Risk evaluation and risk control for each hazard or category are standardized, comprehensive hazard detection and risk assessment. The acceptability of risk is assessed by matching the measured risk level with defined requirements or safety objectives.
This chapter includes the concept of safety and risks in civil aviation during operation and focuses only on the actual safety and risk assessment process that is carried out by different organizations in order to maximize the safety while trying to avoid possible risks. The steps and analysis that are carried out are actually based on facts and data. It is hard to determine whether these results are actually “safe and risk free” to be carried out. Lack of real-time data and real environment fact-findings make it difficult for this section of civil aviation to prosper. But day by day, results are getting better with the inclusion of new technologies and methods. This study shows that these assessments might not have too much impact on civil aviation but serve as a probability to avoid minimum risks and increase the safety concerns.
The chapter also provided a review of some methods/models for civil aviation risk and safety assessment.
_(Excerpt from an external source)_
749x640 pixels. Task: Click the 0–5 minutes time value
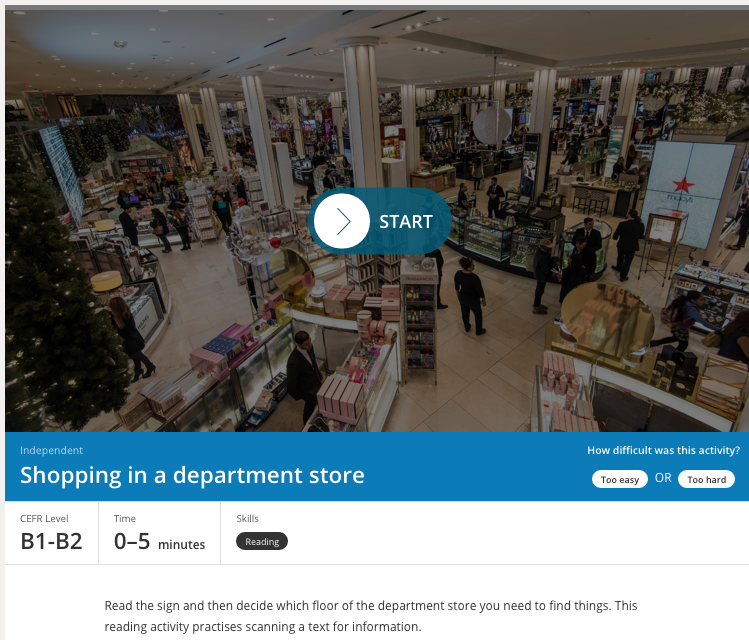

The key findings provided insight into the efforts already made to improve such methods/models; their inherent difficulty and lack of sufficient versatility; lack of available data for calibration and testing; and lack of sufficient predictive capabilities to encourage the implementation of new technical, procedural, and operational concentrations to assess risk and safety. On the one hand, they aimed at increasing the system capacity and, on the other hand, at reducing the acceptable risk and safety thresholds. The need to develop “specialized” or “dedicated” methods/models for particular system parts has been discovered in many cases. Moreover, difficulties such as lack of real-life data were overcome by including expert judgment despite awareness of its uncertainty and biases. Also noted was the systematic need for balance and compromise between sophistication of methods/models, development time and expense, and consistency of performance. Prospective research needs to be considered to further improve the existing models in line with recommendations that generally implied risk and safety assessment capabilities during development and after implementation of new technologies, with generality on the one hand and dedication on the other hand, predictive capabilities, flexibility and easier understanding, and handling of modular system structures.